┌──
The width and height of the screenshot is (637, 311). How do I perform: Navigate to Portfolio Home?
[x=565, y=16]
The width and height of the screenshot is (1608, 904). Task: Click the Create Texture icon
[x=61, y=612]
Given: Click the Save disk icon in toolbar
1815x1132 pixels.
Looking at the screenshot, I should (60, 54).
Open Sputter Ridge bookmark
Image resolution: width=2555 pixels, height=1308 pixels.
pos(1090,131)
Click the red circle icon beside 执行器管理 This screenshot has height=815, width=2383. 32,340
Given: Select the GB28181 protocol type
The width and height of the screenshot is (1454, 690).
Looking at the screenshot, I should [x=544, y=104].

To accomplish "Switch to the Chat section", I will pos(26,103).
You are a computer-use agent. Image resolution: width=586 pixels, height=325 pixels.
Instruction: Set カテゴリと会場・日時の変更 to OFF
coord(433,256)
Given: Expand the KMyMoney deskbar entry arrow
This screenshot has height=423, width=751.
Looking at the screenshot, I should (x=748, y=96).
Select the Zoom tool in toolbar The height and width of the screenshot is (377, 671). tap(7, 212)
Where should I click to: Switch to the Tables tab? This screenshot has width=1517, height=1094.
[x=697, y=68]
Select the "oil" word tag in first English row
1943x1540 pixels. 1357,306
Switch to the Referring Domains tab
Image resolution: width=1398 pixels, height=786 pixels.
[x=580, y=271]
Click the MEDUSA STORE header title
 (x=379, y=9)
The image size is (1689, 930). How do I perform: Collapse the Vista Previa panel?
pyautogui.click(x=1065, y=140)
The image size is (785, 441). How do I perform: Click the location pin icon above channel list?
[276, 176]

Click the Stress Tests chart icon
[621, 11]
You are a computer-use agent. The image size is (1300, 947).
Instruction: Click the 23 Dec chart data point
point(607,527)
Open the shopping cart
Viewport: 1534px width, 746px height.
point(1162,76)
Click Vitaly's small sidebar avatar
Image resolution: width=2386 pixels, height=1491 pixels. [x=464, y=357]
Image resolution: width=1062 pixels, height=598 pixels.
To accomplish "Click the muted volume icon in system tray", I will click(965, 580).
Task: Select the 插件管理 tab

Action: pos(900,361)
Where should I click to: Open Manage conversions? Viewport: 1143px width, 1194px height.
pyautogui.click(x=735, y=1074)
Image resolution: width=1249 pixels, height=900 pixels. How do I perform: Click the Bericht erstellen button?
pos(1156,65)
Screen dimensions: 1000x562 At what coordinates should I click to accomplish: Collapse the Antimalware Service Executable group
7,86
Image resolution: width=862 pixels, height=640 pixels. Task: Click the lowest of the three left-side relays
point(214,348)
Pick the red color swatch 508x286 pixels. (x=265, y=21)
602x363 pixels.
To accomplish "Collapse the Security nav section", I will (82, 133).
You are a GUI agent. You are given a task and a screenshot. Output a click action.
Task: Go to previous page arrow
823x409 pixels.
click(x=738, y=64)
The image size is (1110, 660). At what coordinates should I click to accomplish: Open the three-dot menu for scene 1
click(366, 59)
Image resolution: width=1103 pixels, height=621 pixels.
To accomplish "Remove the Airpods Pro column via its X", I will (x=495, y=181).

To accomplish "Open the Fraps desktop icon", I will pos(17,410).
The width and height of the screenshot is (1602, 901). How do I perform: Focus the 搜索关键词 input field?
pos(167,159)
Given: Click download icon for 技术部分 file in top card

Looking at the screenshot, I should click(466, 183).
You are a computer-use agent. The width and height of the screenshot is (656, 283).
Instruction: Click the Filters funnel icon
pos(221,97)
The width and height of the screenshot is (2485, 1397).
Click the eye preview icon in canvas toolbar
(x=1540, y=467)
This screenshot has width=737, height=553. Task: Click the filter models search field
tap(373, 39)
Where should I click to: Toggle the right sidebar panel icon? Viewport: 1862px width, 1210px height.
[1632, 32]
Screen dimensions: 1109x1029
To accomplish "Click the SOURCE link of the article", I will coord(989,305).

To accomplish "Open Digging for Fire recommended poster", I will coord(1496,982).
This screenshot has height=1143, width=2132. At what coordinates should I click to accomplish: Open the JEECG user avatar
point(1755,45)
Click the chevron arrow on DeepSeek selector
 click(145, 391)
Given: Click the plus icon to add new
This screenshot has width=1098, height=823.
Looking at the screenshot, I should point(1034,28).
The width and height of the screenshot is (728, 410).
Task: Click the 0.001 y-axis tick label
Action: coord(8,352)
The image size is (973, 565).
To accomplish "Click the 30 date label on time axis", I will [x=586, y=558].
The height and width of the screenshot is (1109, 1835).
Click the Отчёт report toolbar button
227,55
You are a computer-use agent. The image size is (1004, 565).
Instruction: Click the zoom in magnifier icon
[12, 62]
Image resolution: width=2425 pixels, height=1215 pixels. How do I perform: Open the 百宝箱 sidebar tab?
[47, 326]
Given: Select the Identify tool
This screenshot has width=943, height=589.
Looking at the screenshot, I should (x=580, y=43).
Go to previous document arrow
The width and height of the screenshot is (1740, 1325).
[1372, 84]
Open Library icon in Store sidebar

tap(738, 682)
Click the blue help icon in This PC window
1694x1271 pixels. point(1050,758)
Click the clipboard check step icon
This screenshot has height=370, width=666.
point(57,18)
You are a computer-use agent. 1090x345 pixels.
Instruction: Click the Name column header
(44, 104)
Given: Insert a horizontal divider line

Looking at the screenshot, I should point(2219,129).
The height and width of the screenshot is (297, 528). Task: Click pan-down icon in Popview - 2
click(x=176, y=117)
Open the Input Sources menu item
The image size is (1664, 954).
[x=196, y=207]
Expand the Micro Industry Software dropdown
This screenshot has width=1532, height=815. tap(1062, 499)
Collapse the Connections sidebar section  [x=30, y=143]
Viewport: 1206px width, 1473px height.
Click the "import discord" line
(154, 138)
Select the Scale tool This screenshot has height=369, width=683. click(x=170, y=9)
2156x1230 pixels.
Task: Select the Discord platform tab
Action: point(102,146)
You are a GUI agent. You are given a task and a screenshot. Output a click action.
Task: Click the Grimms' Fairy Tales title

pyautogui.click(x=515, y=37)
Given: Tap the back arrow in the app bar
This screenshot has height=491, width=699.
└──
Assigned task ▸
Scan the preceding listing for lines that contain the word "section". Give only how many there are.

Solution for this task ▸
3